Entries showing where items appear

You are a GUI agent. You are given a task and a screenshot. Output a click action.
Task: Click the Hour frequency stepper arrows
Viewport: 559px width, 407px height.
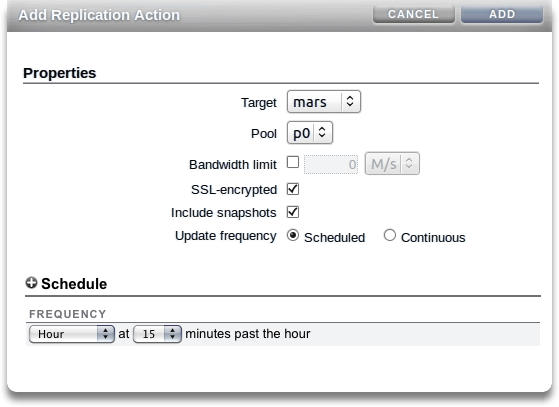105,334
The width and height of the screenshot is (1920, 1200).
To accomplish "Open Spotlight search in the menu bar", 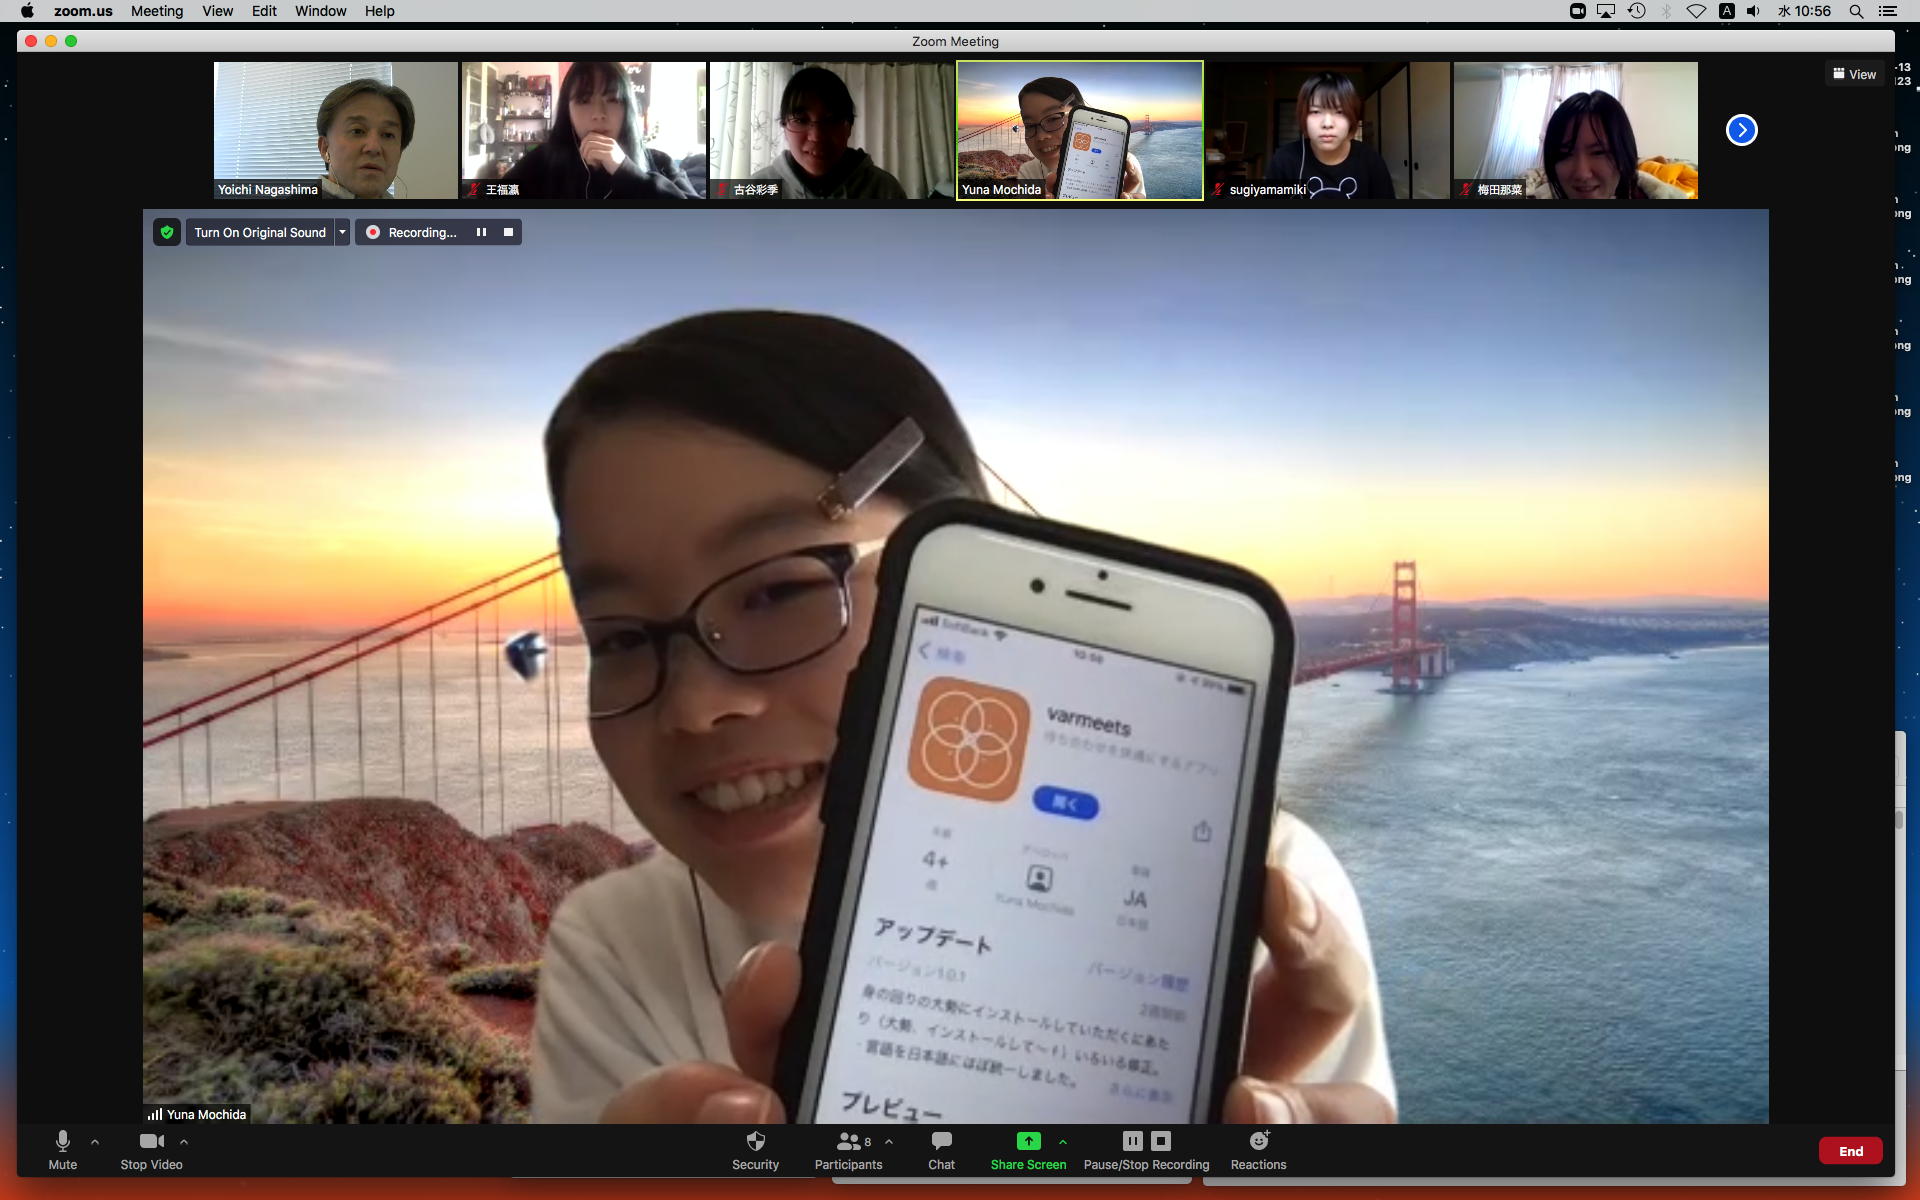I will click(1856, 11).
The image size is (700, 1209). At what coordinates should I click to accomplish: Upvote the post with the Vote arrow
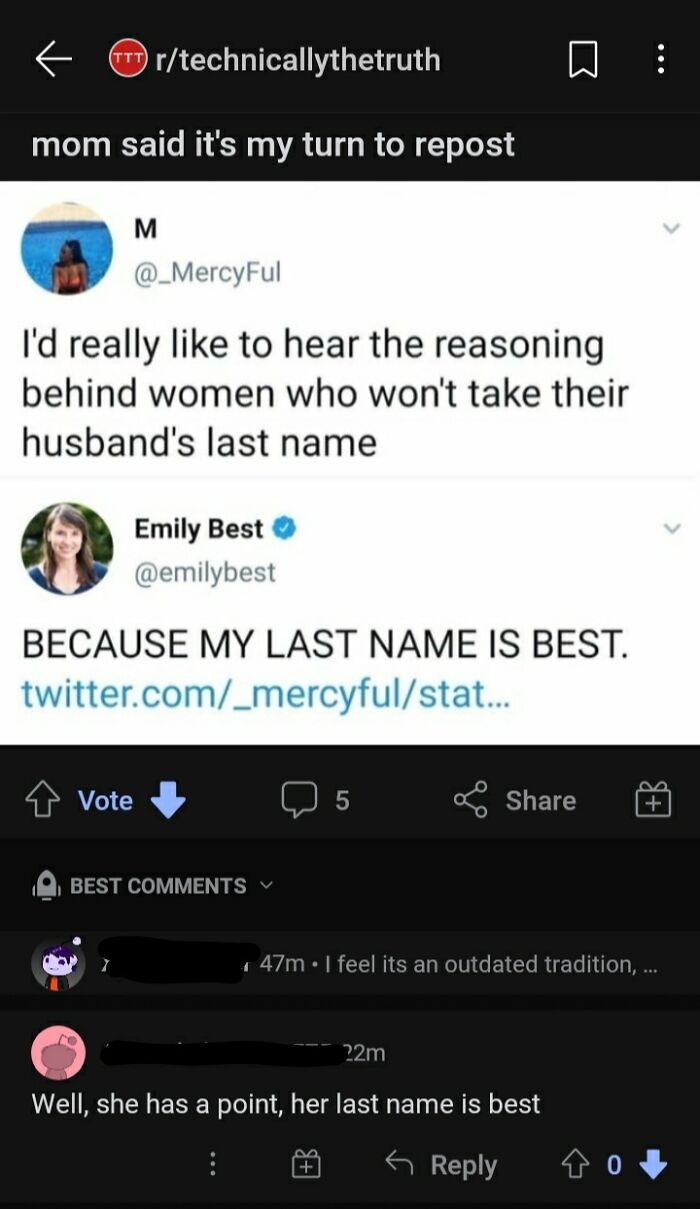pyautogui.click(x=43, y=800)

• The exercise
Gather every line in the entries above that contains the word "width".

• Exercise result
Viewport: 559px width, 407px height.
The width and height of the screenshot is (1920, 1200).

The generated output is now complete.